Imagine if the effort was verifiable and empirical.
Imagine if it proved affordable and scalable.
The St. Lucia Project is just such an effort. It envisions taking imagination to reality by working through an organization with the skills and appropriate experience working in developing countries to specifically improve the lives of at-risk children.
Global Volunteers is an international non-profit organization with 30 years of experience helping at-risk children on six continents. Its goal: To help nurture and sustain the well-being of the world’s children that they might realize the full promise of their human potential.
USA Today has called Global Volunteers “The granddaddy of the volunteer vacation movement”; indeed, short-term volunteers are at the heart of the services they provide.
Volunteers help local communities provide 12 Essential Services prescribed by the United Nations for at-risk children. These services are in the areas of Hunger, Health & IQ and range from building school and household gardens, providing micronutrient supplementation, deworming and hygiene education to teaching math and science and computer literacy.
Volunteers are on the ground, in-country, looking at problems eye-to-eye and helping communities achieve success where other programs that “throw money” at social problems fail.
The strategy is deceptively simple and effective.
Global Volunteers is invited by host communities to serve and work hand-in-hand with local people under the direction of community leaders. In effect, Global Volunteers guides and teaches local communities to help themselves.
Communities that ask Global Volunteers for assistance may select the Essential Services most needed; in the case of St. Lucia, one community has asked for all 12.
Anse La Raye is situated on the coast of the Caribbean Sea and is quite poor. Overall poverty is 45%, with the highest rate of indigence on the island. Over a quarter of all poor St. Lucien children live there.
Global Volunteers has been working full time in Anse La Raye since the beginning of 2013. All 12 Essential Services will be delivered to village children through schools and community organizations, with some services extending into their homes.
The effort to deliver the services and document any changes in IQ will take at least 5 years and require over 300 volunteers per year, with each team of volunteers serving for 2 weeks. Researchers will establish a baseline IQ for children 5-9 beginning in 2013, then a follow up study in 2018.
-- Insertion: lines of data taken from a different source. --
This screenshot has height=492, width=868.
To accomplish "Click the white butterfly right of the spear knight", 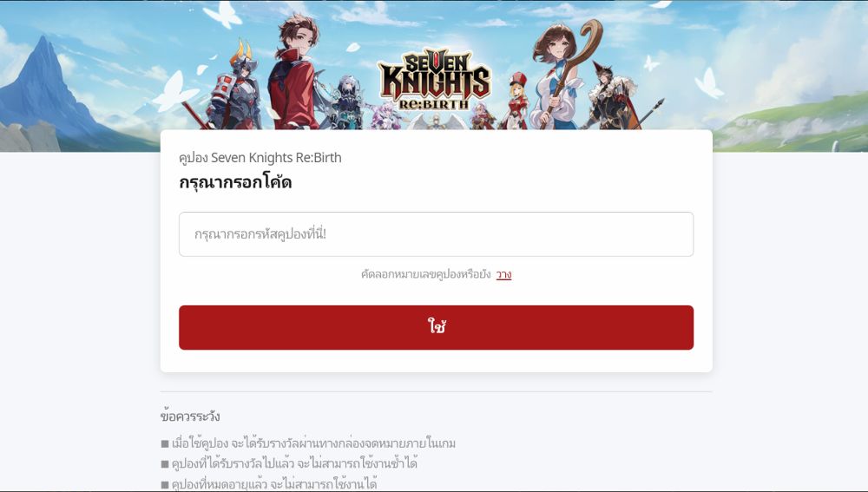I will pyautogui.click(x=708, y=83).
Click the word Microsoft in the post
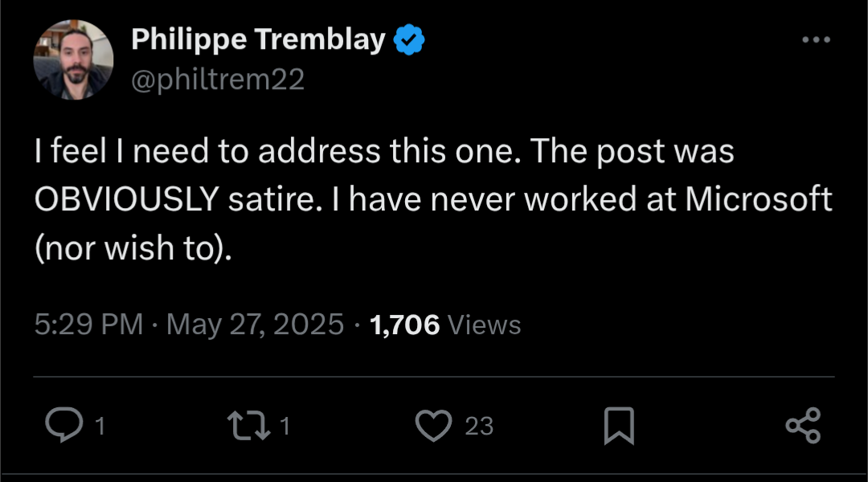The width and height of the screenshot is (868, 482). pyautogui.click(x=758, y=200)
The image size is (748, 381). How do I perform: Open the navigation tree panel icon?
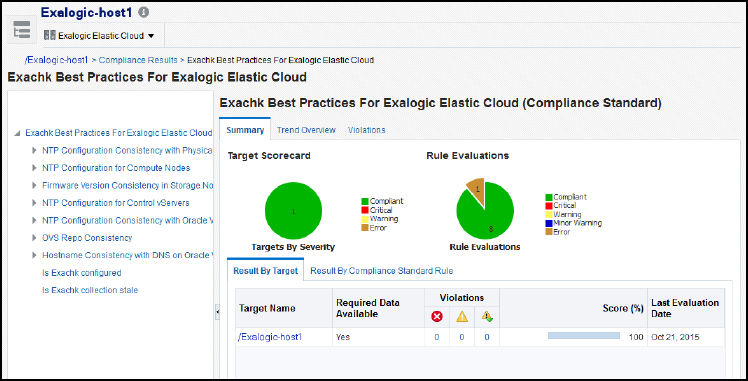point(22,29)
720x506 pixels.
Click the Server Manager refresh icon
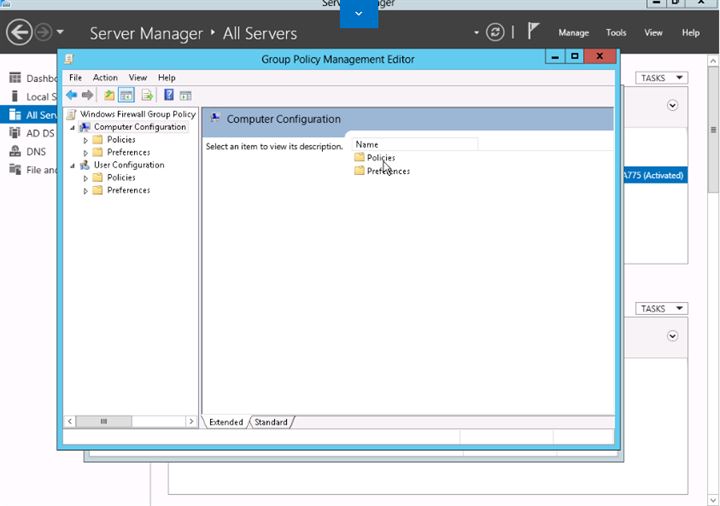[495, 32]
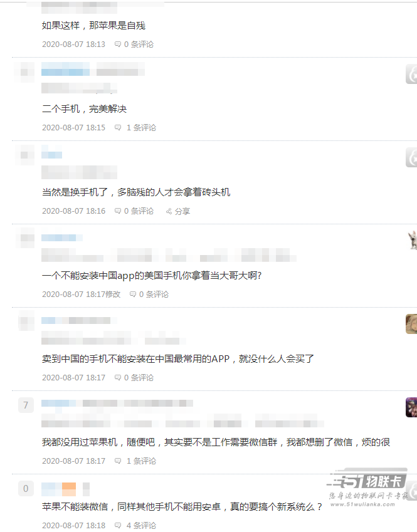
Task: Click the dog avatar thumbnail at right edge
Action: tap(412, 240)
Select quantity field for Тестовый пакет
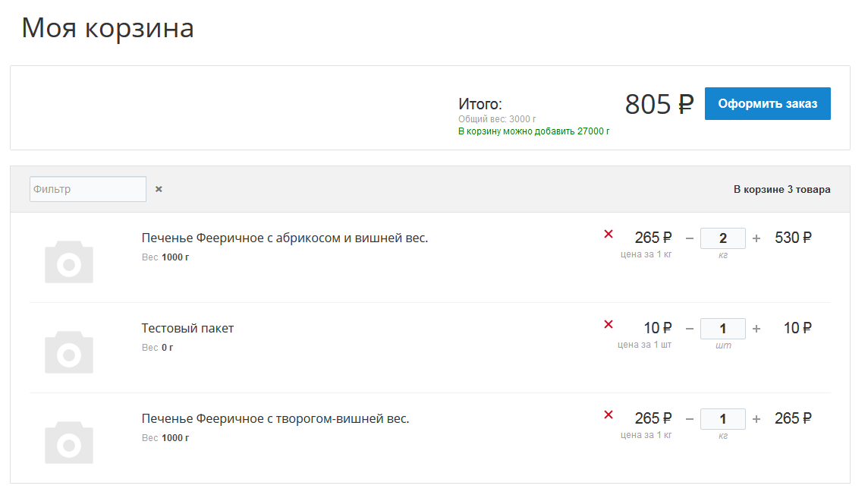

If the effort to raise IQ in Anse La Raye is successful, it will reverberate throughout the world. It should have a dramatic effect on UN policy because it will demonstrate that short-term volunteers have a measurable impact on social change in developing countries. In fact, it is estimated that if only 1-2% of the world’s population volunteered, within a generation the 12 Essential Services could be delivered to virtually every at-risk child on earth.